The odds ratios for the effects of different pollutants on health outcomes were considerably smaller than for temperature effects, but with most (16/20 = 80%) studies indicating at least a weak effect (Fig. 4).
While the odds ratios were on average slightly higher for respiratory disease compared to perinatal outcomes, the range of effect sizes were approximately the same for both categories (Fig. 4). When we combined the different outcomes by pollution variable (irrespective of health outcome measured), there was a higher impact of NOx pollution on health compared to any particulate matter- or SOx-focussed studies, although sample sizes were consistently small (Fig. 5). Appendix 7 provides additional details of studies examining other health outcomes not summarised above.
Local climate and socioeconomic factors are important to consider when exploring health-climate relationships.
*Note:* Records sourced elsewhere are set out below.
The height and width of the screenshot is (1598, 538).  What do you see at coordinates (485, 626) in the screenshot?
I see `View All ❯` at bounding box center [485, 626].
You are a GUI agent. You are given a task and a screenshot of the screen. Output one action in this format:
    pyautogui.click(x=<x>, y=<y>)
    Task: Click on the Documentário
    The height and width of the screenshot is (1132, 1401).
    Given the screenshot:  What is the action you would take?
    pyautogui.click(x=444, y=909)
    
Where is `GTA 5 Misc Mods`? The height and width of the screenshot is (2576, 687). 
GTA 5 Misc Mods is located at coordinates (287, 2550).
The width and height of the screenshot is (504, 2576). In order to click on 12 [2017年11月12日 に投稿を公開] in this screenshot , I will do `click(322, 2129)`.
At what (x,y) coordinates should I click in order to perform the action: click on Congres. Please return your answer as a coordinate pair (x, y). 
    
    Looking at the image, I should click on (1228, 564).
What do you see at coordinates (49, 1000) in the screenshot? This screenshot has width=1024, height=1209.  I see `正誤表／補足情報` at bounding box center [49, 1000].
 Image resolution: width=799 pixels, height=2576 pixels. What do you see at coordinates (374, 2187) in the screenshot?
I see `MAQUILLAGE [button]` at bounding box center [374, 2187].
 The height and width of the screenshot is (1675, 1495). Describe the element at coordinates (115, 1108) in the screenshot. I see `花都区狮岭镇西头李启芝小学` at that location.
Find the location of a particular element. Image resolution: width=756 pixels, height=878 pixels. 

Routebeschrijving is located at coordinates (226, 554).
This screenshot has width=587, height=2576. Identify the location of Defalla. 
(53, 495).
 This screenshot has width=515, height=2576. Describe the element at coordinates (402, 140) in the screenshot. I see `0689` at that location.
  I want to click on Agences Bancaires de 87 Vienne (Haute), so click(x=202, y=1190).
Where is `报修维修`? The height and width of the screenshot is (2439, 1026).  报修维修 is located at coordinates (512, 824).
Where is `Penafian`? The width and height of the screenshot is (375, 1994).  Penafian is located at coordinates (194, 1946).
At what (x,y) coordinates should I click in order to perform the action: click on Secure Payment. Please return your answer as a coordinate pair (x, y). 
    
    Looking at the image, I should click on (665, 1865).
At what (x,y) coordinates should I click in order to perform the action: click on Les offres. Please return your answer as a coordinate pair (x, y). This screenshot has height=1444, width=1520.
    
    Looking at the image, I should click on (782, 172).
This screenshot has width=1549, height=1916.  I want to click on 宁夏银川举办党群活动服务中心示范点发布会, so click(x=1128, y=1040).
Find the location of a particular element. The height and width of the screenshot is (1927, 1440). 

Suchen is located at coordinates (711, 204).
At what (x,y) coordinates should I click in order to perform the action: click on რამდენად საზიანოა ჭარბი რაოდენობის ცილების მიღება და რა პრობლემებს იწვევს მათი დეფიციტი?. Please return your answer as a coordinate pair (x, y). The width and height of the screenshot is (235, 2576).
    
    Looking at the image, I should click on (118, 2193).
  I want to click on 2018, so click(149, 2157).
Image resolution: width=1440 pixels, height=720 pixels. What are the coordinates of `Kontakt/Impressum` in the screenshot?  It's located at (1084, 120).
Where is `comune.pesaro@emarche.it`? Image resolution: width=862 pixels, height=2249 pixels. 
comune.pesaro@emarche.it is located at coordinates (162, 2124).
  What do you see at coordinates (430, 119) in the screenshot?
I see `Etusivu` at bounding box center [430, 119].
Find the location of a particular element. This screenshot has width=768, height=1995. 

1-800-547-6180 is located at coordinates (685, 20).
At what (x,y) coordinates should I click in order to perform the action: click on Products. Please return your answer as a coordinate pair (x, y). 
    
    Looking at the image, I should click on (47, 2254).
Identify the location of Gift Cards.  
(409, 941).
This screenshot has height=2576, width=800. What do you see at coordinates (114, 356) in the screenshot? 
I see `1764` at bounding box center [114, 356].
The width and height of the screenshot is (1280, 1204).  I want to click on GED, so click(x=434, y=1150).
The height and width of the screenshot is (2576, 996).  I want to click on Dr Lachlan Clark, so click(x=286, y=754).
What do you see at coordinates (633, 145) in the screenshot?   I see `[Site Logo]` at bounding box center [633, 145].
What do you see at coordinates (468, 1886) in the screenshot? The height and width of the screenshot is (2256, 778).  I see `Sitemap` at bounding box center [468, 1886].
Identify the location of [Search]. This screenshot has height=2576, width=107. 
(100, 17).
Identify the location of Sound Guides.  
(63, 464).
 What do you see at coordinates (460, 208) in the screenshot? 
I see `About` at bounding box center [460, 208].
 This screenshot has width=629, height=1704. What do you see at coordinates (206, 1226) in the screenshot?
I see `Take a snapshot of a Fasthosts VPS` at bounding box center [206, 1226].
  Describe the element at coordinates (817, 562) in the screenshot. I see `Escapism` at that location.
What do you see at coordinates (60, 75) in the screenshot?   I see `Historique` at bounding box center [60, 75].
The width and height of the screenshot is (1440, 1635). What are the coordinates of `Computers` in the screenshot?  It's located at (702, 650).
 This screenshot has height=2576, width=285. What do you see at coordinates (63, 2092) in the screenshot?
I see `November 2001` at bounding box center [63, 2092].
Most studies included in the meta-analysis explore populations in the Northern Hemisphere (84.5%). Fifty-six percent of these studies were done in high-income nations/regions, 39% in upper-middle income nations/regions, 2% in lower-middle income nations/regions, and 2% in low-income nations/regions. There is no obvious clustering of studies geographically by intensity of effect (odds ratio) or health measure (Fig. 6).